Review of FCDU, bank secrecy laws pressed
Resolution tasks Senate banks panel to conduct probe
Sen. Ralph G. Recto yesterday called for a revisit of the laws on foreign currency deposit units (FCDUs) and the confidentiality of bank accounts to hammer out better laws responsive to “changing times and changing crimes.”
“With FCDUs and the Bank Secrecy Act taking center stage in the on-going impeachment trial, we deem it imperative to call a review of these laws,” Recto, Senate ways and means committee chair, said.
“The review is not meant to de-fang said laws but to make certain that no one gets hurt or gets special treatment when the claws of these laws start to pounce on its object of prey,” he added.
Recto said he has been receiving friendly admonitions from concerned members of the banking community about the ramifications of waiving or liberal application of the laws on FCDUs and the Bank Secrecy Act.
“The sum of the friendly heads-up that I have been getting is that this may result to a complete break down of confidence in the banking system,” Recto said.
“Businessmen would be pondering the question – if the current banking laws would not be able to protect us, who would?” the senator added.
Recto said the review of the laws should provide a clearer direction on what revisions may be adopted to ensure that the banking sector would be shielded from political exercises such as the impeachment process.
“We don’t want to start a fad wherein banks are called as hostile witness in every impeachment trial with its officers risking the pain of contempt should they fail to satisfy the demands of the impeachment court,” he said, in filing Senate Resolution 711.

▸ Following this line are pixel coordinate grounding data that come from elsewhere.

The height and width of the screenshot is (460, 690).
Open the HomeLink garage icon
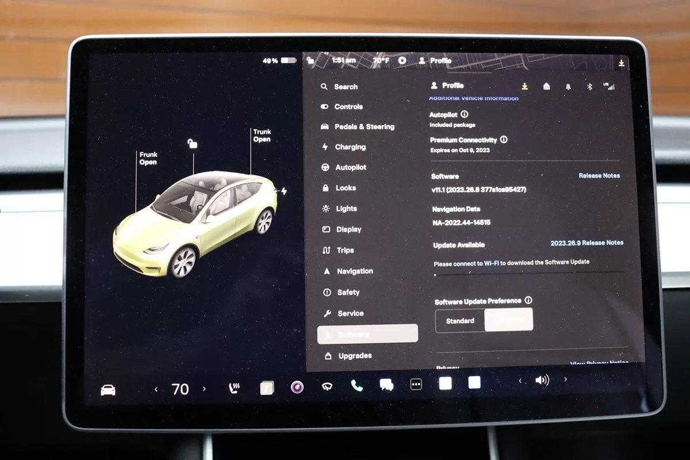546,86
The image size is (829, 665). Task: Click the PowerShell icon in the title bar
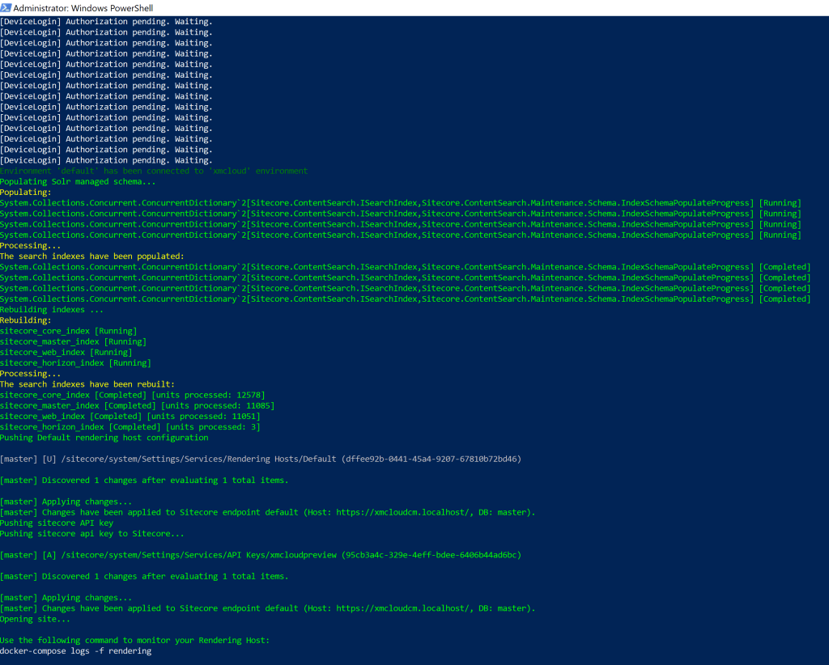point(6,7)
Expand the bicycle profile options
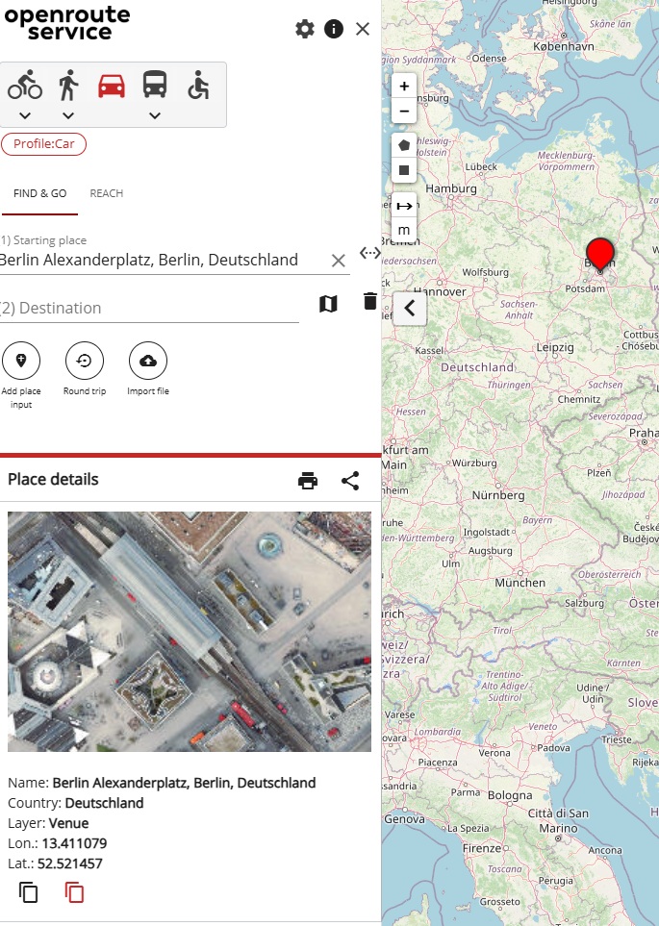 pos(25,116)
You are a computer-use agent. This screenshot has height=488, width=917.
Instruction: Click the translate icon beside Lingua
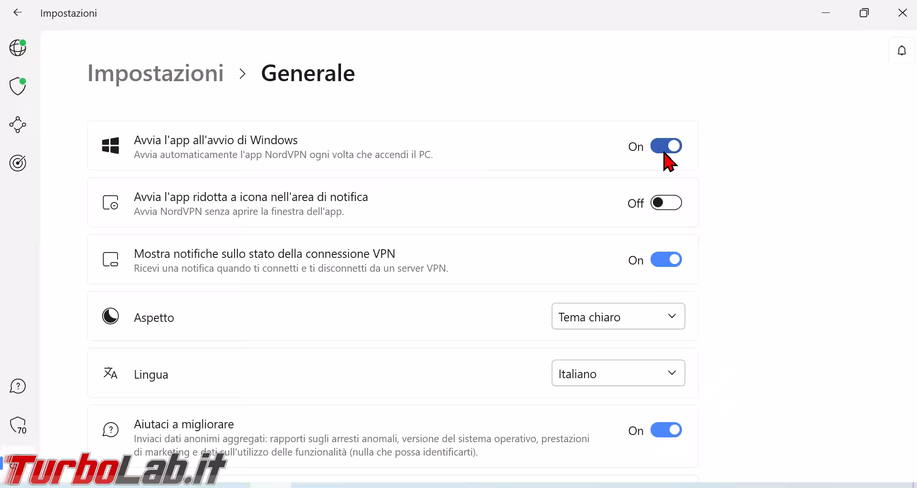coord(111,373)
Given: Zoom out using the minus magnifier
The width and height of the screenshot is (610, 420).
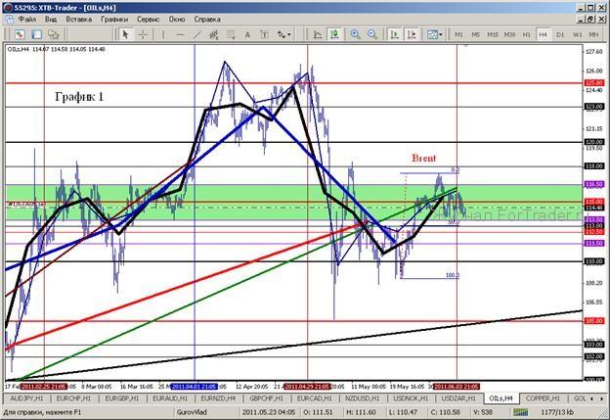Looking at the screenshot, I should coord(374,33).
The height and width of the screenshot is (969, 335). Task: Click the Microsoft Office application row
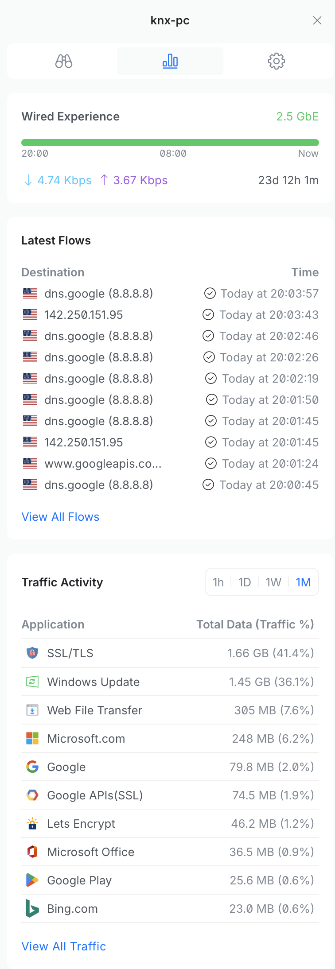click(170, 852)
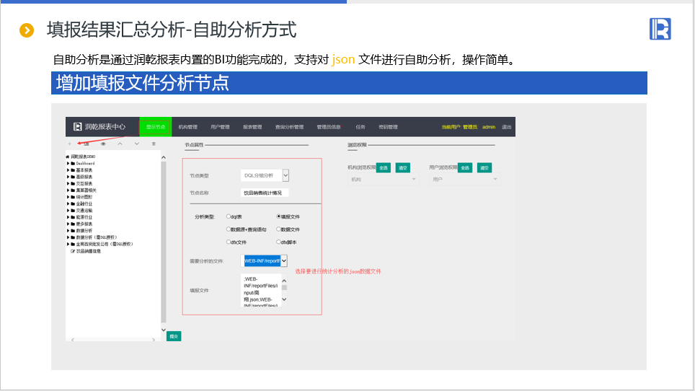
Task: Click the 润乾报表中心 logo icon
Action: tap(77, 127)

Recto said, conversely, the Senate probe must also ensure that no public official or any individual running afoul of the law would hide under the cloak of the FCDU law or the Bank Secrecy Act.
The Senate impeachment court has allowed the opening of peso and FCDU accounts of Chief Justice Renato Corona in relation to the charge of the House impeachment panel that the chief justice failed to truthfully disclose his assets, including bank deposits and investments, in filing his SALN.
The president of PSBank, one of the banks subpoenaed to bring Corona’s bank accounts, however, only produced the peso bank accounts but invoked the absolute confidentiality of FCDU or foreign currency accounts of the chief justice.
The Foreign Currency Deposit Act of the Philippines or Republic Act 6426, specifically Section 8 (Secrecy of Foreign Currency Deposits) provides that: “All foreign currency deposits authorized under this Act are hereby declared as and considered of an absolutely confidential nature and, except upon the written permission of the depositors, in no instance shall such foreign currency deposits be examined, inquired or looked into by any person, government official, bureau or office whether judicial or administrative or private.”
An FCDU is a banking unit authorized to transact in foreign exchange, such as accepting foreign-currency deposits and making foreign-currency loans.
Data from the Bangko Sentral ng Pilipinas (BSP) indicated that total resources of FCDUs in the first half of 2011 went up by 9.5 percent to $31.12 billion from $28.41 billion the same period in 2010 after its financial assets surged 16.9 percent to $16.48 billion from $14.1 billion while gross loans jumped 21 percent to $6.45 billion from $5.33 billion.
Data also showed universal and commercial banks accounted for 95.9 percent of the total FCDU assets with $29.8 billion followed by thrift banks with 4.1 percent or $1.3 billion as well as rural and cooperative banks with less than one percent or $1 million.